With business today being increasingly international in scope, it is more important than ever for professionals and entrepreneurs to learn the language and practice of global enterprise. Innovation and the thinking that influences innovation — design thinking — are two increasingly studied subjects for corporations and business leaders. Let’s explore what design thinking is and how it is tied to innovation.
The History of Design Thinking
For most of the 20th century, analytical thinking dominated organizational management. This led to companies focusing more closely on production and answering more immediate, functional needs with the bottom line top of mind than considering future products and an increasingly diverse and technologically savvy customer base.
As technology and globalization increasingly changed the business landscape, corporations recognized that the old way was leading to stagnation, and disruption was causing some of the biggest names — think Kodak — to lose market share. Kodak had dominated the photography market in previous years but lacked the foresight to provide a product to compete with smaller cameras that allowed users to produce images almost instantly.
Enter design thinking. Tim Brown, considered the forbearer of the approach, defined design thinking: “…a discipline that uses the designer’s sensibility and methods to match people’s needs with what is technologically feasible and what a viable business strategy can convert into customer value and market opportunity.”

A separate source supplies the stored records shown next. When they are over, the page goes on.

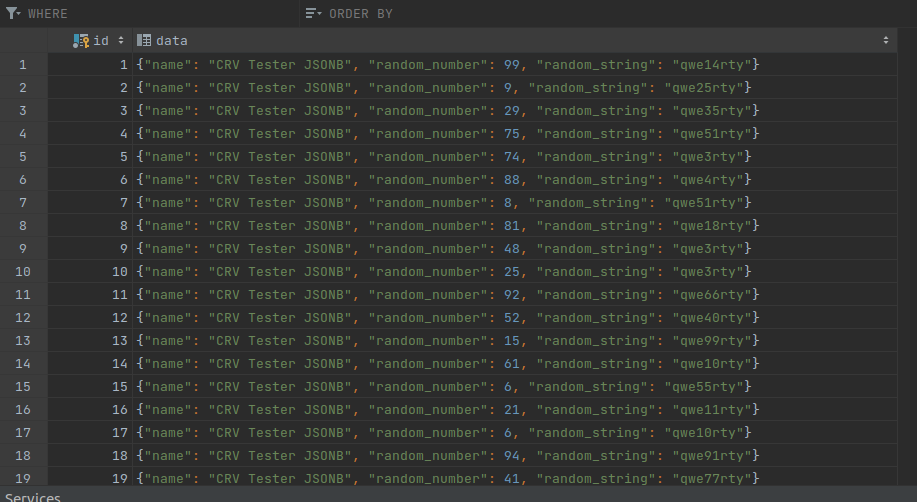The image size is (917, 502).
Task: Click the WHERE filter funnel icon
Action: [13, 14]
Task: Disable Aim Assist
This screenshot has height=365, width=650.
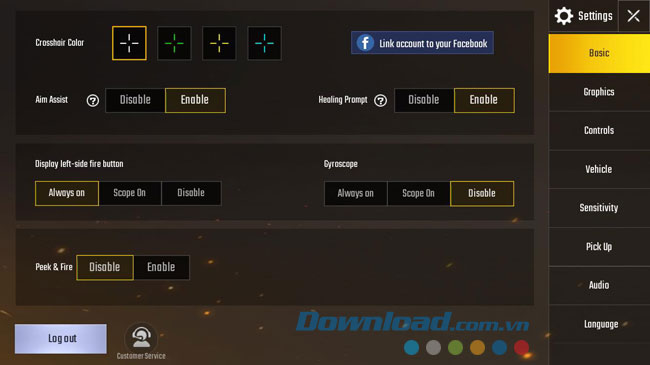Action: pyautogui.click(x=135, y=100)
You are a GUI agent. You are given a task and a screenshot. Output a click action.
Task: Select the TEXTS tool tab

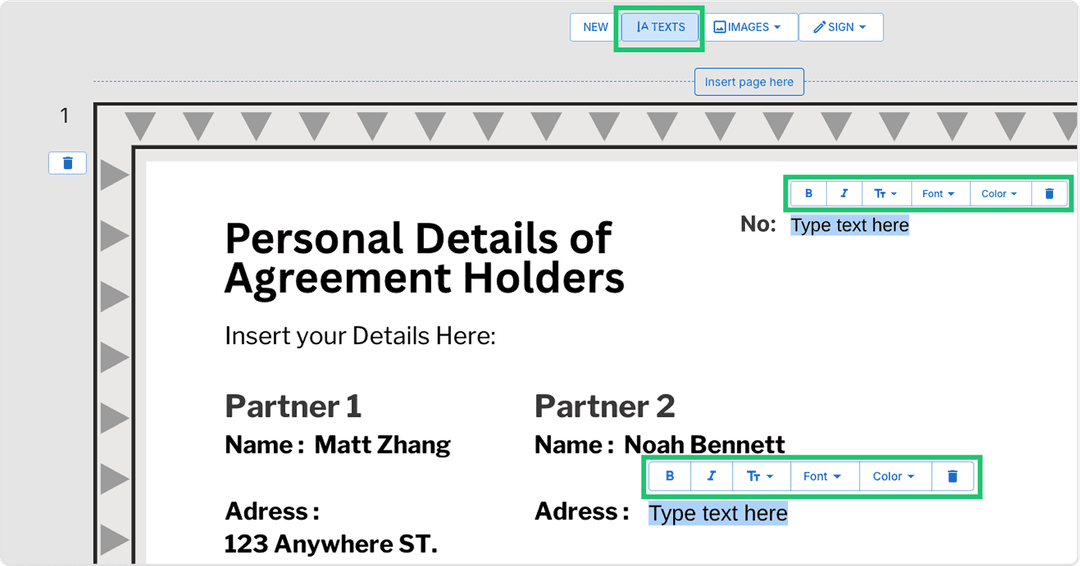661,27

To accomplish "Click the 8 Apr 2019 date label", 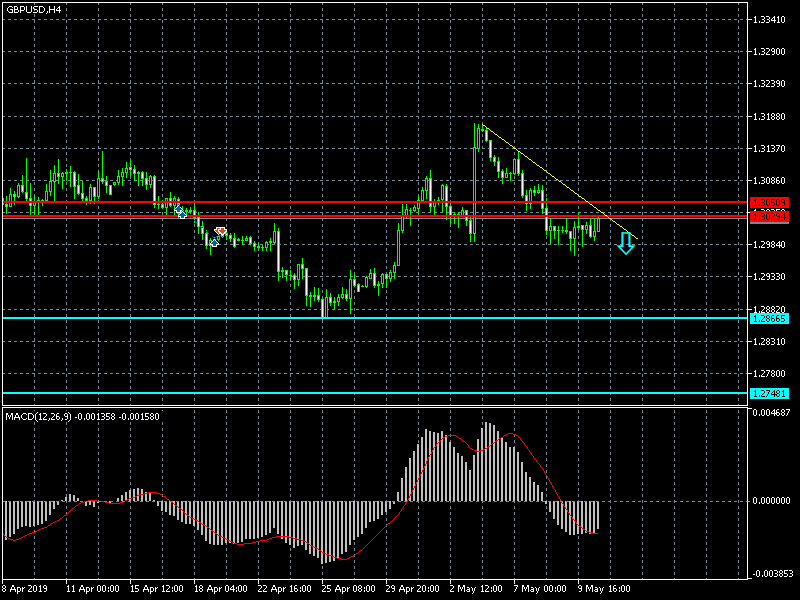I will click(27, 589).
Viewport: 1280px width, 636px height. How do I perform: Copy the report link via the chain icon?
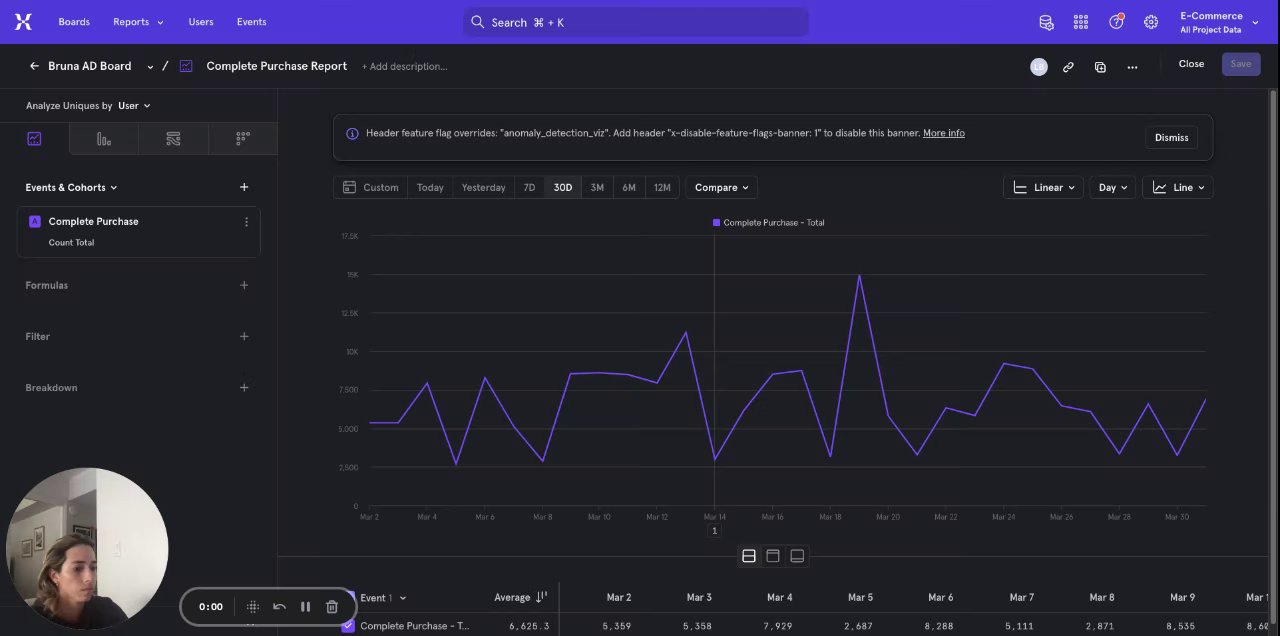point(1068,66)
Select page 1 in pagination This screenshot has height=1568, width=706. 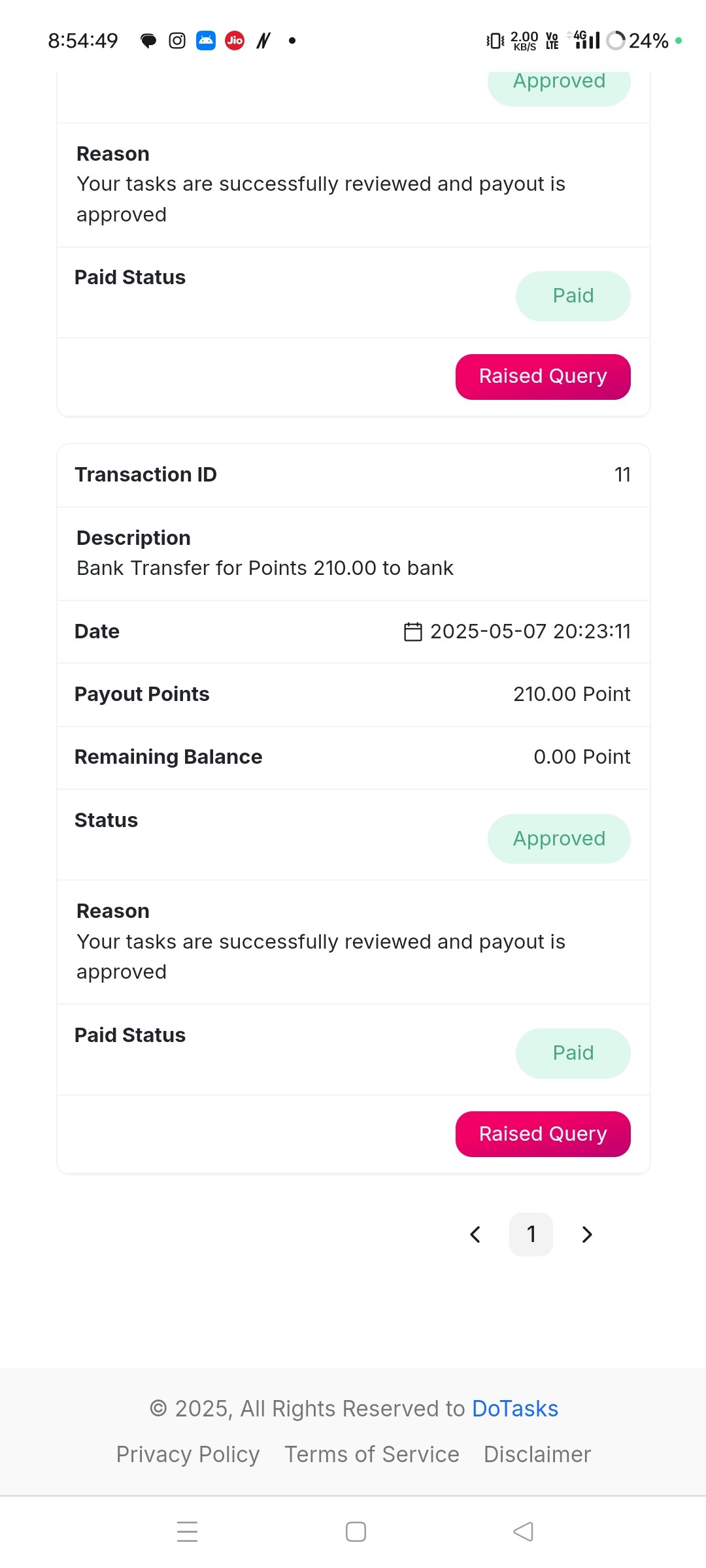[531, 1234]
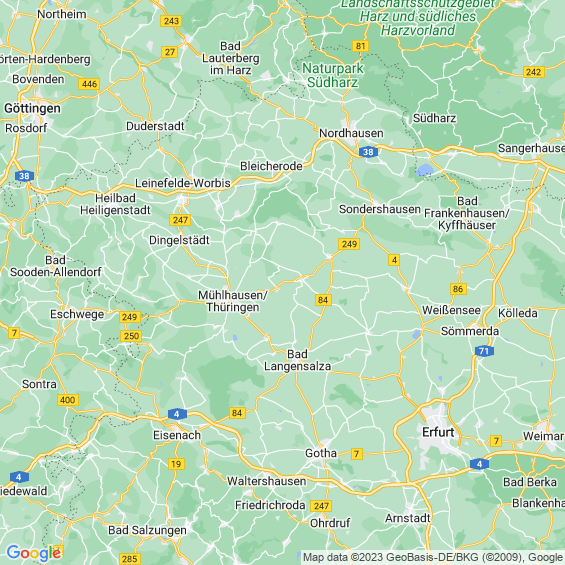Select the Gotha town label
Screen dimensions: 565x565
click(321, 453)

If you break down the definition to get to its individual parts, you will notice three components in design thinking: people, technology and business strategy.
The three components are central to the three stages of design thinking: inspiration, ideation and implementation. Essentially, you need people to find a problem to be solved, use technology to think about a solution and work within the business structure to put the solution in place.
In order to solve a problem, you must name the problem. Design thinking is a collaborative process that allows workers to move from department silos to a group setting, inviting open conversation. For entrepreneurs and small businesses, this kind of thinking can be more easily implemented due to a leaner organizational structure. Observation is key to this stage, as team members identify issues from the customer themselves, rather than make assumptions based on internal communication. Once the issue has been identified, you then move to possible solutions.
In a design thinking setting, ideation, or the process of determining how to resolve the issue(s) outlined during inspiration, happens in a freeform setting without risk of alienation or judgment. Rather than limit ideas to what has been done before, design thinking encourages team members to consider what can be created with available technological and personnel resources. There are no “bad” ideas in this method, merely what is feasible and what isn’t. Design thinking is an environment that is “conducive to growth and experimentation.” At companies like IBM, the ideation and refinement process may repeat several times before a final solution is decided upon. IBM’s illustration of their design thinking process includes phases titled Observe, Reflect and Make.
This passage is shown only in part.